**Work to complete**
Copy out in full the lines from the one with "Task: Select the Text" to the one with "(x=200, y=223)", adding -68 to every coordinate in the answers.
___ Input material
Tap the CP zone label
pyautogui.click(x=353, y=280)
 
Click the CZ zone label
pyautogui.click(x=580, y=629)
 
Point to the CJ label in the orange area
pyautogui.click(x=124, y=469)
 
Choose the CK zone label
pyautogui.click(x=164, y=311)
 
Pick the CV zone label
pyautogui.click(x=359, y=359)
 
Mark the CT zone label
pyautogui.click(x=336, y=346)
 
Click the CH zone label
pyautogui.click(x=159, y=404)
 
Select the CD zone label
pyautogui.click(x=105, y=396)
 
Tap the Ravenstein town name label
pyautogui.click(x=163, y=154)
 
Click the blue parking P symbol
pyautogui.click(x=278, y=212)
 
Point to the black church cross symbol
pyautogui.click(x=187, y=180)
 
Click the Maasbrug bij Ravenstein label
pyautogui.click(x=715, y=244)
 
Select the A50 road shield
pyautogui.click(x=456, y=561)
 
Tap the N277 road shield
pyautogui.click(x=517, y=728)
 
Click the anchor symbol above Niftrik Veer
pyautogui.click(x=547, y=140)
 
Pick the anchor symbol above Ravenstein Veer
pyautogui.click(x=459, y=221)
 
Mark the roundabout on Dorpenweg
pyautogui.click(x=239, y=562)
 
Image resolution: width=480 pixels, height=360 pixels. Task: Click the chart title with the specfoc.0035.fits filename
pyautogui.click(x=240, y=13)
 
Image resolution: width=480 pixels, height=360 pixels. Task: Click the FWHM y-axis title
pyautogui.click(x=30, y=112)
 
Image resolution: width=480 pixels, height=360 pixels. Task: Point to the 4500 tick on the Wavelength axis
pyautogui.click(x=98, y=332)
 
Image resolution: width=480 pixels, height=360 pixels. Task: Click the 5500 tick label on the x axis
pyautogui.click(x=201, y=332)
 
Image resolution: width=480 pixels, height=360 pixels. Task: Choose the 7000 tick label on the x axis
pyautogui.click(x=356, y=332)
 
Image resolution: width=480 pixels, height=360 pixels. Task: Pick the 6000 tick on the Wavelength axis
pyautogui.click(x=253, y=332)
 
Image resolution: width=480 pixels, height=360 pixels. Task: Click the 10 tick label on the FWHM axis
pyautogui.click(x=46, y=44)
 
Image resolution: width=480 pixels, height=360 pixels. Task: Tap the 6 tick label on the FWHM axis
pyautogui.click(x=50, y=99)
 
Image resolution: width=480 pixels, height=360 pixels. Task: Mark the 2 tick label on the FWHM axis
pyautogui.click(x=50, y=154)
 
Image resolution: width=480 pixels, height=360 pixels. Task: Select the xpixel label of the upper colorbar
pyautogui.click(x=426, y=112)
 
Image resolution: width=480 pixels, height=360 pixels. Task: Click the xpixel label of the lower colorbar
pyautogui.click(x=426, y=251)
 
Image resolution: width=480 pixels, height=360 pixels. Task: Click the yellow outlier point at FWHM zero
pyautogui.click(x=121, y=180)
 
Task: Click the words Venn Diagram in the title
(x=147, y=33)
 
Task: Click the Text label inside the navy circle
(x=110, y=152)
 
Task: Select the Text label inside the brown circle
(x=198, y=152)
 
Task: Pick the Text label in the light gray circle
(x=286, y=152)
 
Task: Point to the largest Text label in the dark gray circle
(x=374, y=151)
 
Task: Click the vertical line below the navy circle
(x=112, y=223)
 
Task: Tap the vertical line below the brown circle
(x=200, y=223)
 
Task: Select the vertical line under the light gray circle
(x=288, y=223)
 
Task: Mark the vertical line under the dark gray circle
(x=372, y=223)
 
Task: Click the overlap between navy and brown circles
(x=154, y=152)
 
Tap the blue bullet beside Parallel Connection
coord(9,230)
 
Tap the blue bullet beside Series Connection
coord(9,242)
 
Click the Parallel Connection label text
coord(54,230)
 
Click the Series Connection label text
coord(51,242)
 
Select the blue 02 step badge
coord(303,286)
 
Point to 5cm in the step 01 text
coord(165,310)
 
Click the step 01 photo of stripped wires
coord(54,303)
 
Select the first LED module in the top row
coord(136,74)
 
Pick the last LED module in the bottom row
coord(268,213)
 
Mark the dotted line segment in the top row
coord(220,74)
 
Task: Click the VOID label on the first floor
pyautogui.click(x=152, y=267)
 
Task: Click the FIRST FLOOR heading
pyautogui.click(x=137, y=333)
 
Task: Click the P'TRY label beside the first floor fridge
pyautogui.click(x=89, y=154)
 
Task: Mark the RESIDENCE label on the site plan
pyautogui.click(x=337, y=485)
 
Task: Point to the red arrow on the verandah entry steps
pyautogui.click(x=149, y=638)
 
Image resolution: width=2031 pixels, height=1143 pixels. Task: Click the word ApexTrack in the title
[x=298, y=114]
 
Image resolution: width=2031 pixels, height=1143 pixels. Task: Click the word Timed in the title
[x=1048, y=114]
______
**Answer to the problem**
Task: Select the Text label inside the brown circle
(x=130, y=84)
 
Task: Pick the Text label in the light gray circle
(x=218, y=84)
 
Task: Point to the largest Text label in the dark gray circle
(x=306, y=83)
 
Task: Click the vertical line below the navy circle
(x=44, y=155)
 
Task: Tap the vertical line below the brown circle
(x=132, y=155)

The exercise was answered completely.